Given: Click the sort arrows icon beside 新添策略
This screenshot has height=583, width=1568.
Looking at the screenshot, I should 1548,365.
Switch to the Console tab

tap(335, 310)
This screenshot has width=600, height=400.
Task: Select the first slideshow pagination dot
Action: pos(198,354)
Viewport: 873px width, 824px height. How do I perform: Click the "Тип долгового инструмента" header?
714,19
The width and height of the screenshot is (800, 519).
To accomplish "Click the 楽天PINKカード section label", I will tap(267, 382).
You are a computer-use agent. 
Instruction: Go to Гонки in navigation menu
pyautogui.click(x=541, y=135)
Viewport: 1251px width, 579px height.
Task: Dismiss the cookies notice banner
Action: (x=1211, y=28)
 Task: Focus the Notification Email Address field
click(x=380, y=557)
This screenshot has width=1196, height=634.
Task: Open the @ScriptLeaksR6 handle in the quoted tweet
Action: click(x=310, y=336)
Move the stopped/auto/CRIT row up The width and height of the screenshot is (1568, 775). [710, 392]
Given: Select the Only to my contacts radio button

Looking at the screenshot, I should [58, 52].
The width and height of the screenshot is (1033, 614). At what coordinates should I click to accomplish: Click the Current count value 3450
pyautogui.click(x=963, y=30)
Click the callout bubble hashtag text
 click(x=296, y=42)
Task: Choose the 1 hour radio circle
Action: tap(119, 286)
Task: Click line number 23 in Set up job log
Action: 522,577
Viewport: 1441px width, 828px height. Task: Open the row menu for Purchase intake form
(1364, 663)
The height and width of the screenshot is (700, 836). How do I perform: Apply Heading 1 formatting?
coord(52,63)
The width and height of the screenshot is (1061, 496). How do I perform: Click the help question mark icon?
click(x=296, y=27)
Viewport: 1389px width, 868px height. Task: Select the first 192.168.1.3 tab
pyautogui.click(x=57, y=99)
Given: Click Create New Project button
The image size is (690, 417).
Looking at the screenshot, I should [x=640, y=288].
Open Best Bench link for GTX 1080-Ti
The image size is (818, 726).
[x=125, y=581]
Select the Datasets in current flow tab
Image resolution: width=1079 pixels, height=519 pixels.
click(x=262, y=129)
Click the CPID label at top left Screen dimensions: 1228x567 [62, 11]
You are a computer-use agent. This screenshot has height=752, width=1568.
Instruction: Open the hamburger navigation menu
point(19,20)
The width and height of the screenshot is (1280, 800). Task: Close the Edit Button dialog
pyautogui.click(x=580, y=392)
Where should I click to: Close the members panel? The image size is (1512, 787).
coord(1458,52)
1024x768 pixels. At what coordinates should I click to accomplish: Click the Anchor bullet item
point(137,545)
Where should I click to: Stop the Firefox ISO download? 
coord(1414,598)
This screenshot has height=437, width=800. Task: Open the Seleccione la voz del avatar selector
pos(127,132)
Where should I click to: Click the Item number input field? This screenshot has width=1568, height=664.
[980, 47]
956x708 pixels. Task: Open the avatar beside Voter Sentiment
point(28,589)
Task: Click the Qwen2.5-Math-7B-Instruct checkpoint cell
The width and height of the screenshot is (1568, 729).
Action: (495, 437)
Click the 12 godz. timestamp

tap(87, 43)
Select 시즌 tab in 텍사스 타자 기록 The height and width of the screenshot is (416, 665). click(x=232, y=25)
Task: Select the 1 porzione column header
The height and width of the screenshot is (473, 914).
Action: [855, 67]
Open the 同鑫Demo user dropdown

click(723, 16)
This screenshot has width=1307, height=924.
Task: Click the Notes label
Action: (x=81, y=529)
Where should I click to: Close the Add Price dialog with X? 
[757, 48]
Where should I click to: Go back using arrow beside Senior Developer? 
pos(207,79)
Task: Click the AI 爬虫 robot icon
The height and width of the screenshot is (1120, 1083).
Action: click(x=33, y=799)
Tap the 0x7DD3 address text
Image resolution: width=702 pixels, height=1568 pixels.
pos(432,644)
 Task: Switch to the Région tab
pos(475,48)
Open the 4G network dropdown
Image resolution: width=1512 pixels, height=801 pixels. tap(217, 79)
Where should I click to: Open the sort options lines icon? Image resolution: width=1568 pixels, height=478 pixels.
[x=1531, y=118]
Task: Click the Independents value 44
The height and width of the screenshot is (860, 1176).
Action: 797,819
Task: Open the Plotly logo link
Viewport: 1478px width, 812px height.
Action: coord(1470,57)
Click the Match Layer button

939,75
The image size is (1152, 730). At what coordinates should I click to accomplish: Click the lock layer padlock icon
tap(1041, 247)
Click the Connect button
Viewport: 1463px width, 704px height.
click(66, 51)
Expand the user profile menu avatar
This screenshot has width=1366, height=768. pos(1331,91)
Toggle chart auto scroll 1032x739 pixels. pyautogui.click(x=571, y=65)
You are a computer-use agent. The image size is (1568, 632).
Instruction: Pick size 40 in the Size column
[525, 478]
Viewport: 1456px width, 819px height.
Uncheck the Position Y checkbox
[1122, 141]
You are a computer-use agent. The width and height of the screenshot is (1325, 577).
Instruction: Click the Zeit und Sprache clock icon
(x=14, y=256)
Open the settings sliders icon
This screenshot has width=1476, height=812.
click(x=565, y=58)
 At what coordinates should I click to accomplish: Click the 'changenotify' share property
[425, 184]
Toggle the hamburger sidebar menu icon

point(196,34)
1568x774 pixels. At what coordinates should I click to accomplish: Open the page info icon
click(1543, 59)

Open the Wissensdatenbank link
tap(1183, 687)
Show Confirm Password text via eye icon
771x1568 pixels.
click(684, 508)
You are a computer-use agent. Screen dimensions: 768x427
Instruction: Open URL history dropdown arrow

▸ **Exercise**
Rewrite all the records above, swapping each occurrence of "Instruction:" for "Command:" and leaving everything else unchanged.

▸ **Result for this exercise**
Given: Click the sort arrows icon beside 新添策略
This screenshot has height=583, width=1568.
Looking at the screenshot, I should 1548,365.
Switch to the Console tab

tap(335, 310)
This screenshot has width=600, height=400.
Task: Select the first slideshow pagination dot
Action: pos(198,354)
Viewport: 873px width, 824px height. How do I perform: Click the "Тип долгового инструмента" header?
714,19
The width and height of the screenshot is (800, 519).
To accomplish "Click the 楽天PINKカード section label", I will tap(267, 382).
You are a computer-use agent. 
Command: Go to Гонки in navigation menu
pyautogui.click(x=541, y=135)
Viewport: 1251px width, 579px height.
Task: Dismiss the cookies notice banner
Action: (x=1211, y=28)
 Task: Focus the Notification Email Address field
click(x=380, y=557)
This screenshot has width=1196, height=634.
Task: Open the @ScriptLeaksR6 handle in the quoted tweet
Action: click(x=310, y=336)
Move the stopped/auto/CRIT row up The width and height of the screenshot is (1568, 775). [710, 392]
Given: Select the Only to my contacts radio button

Looking at the screenshot, I should [58, 52].
The width and height of the screenshot is (1033, 614). At what coordinates should I click to accomplish: Click the Current count value 3450
pyautogui.click(x=963, y=30)
Click the callout bubble hashtag text
 click(x=296, y=42)
Task: Choose the 1 hour radio circle
Action: tap(119, 286)
Task: Click line number 23 in Set up job log
Action: 522,577
Viewport: 1441px width, 828px height. Task: Open the row menu for Purchase intake form
(1364, 663)
The height and width of the screenshot is (700, 836). How do I perform: Apply Heading 1 formatting?
coord(52,63)
The width and height of the screenshot is (1061, 496). How do I perform: Click the help question mark icon?
click(x=296, y=27)
Viewport: 1389px width, 868px height. Task: Select the first 192.168.1.3 tab
pyautogui.click(x=57, y=99)
Given: Click Create New Project button
The image size is (690, 417).
Looking at the screenshot, I should [x=640, y=288].
Open Best Bench link for GTX 1080-Ti
The image size is (818, 726).
[x=125, y=581]
Select the Datasets in current flow tab
Image resolution: width=1079 pixels, height=519 pixels.
click(x=262, y=129)
Click the CPID label at top left Screen dimensions: 1228x567 [62, 11]
You are a computer-use agent. This screenshot has height=752, width=1568.
Command: Open the hamburger navigation menu
point(19,20)
The width and height of the screenshot is (1280, 800). Task: Close the Edit Button dialog
pyautogui.click(x=580, y=392)
Where should I click to: Close the members panel? The image size is (1512, 787).
coord(1458,52)
1024x768 pixels. At what coordinates should I click to accomplish: Click the Anchor bullet item
point(137,545)
Where should I click to: Stop the Firefox ISO download? 
coord(1414,598)
This screenshot has height=437, width=800. Task: Open the Seleccione la voz del avatar selector
pos(127,132)
Where should I click to: Click the Item number input field? This screenshot has width=1568, height=664.
[980, 47]
956x708 pixels. Task: Open the avatar beside Voter Sentiment
point(28,589)
Task: Click the Qwen2.5-Math-7B-Instruct checkpoint cell
The width and height of the screenshot is (1568, 729).
Action: (495, 437)
Click the 12 godz. timestamp

tap(87, 43)
Select 시즌 tab in 텍사스 타자 기록 The height and width of the screenshot is (416, 665). click(x=232, y=25)
Task: Select the 1 porzione column header
The height and width of the screenshot is (473, 914).
Action: [855, 67]
Open the 同鑫Demo user dropdown

click(723, 16)
This screenshot has width=1307, height=924.
Task: Click the Notes label
Action: (x=81, y=529)
Where should I click to: Close the Add Price dialog with X? 
[757, 48]
Where should I click to: Go back using arrow beside Senior Developer? 
pos(207,79)
Task: Click the AI 爬虫 robot icon
The height and width of the screenshot is (1120, 1083).
Action: click(x=33, y=799)
Tap the 0x7DD3 address text
Image resolution: width=702 pixels, height=1568 pixels.
pos(432,644)
 Task: Switch to the Région tab
pos(475,48)
Open the 4G network dropdown
Image resolution: width=1512 pixels, height=801 pixels. tap(217, 79)
Where should I click to: Open the sort options lines icon? Image resolution: width=1568 pixels, height=478 pixels.
[x=1531, y=118]
Task: Click the Independents value 44
The height and width of the screenshot is (860, 1176).
Action: 797,819
Task: Open the Plotly logo link
Viewport: 1478px width, 812px height.
Action: coord(1470,57)
Click the Match Layer button

939,75
The image size is (1152, 730). At what coordinates should I click to accomplish: Click the lock layer padlock icon
tap(1041, 247)
Click the Connect button
Viewport: 1463px width, 704px height.
click(66, 51)
Expand the user profile menu avatar
This screenshot has width=1366, height=768. pos(1331,91)
Toggle chart auto scroll 1032x739 pixels. pyautogui.click(x=571, y=65)
You are a computer-use agent. The image size is (1568, 632).
Command: Pick size 40 in the Size column
[525, 478]
Viewport: 1456px width, 819px height.
Uncheck the Position Y checkbox
[1122, 141]
You are a computer-use agent. The width and height of the screenshot is (1325, 577).
Command: Click the Zeit und Sprache clock icon
(x=14, y=256)
Open the settings sliders icon
This screenshot has width=1476, height=812.
click(x=565, y=58)
 At what coordinates should I click to accomplish: Click the 'changenotify' share property
[425, 184]
Toggle the hamburger sidebar menu icon

point(196,34)
1568x774 pixels. At what coordinates should I click to accomplish: Open the page info icon
click(1543, 59)

Open the Wissensdatenbank link
tap(1183, 687)
Show Confirm Password text via eye icon
771x1568 pixels.
click(684, 508)
You are a computer-use agent. Screen dimensions: 768x427
Command: Open URL history dropdown arrow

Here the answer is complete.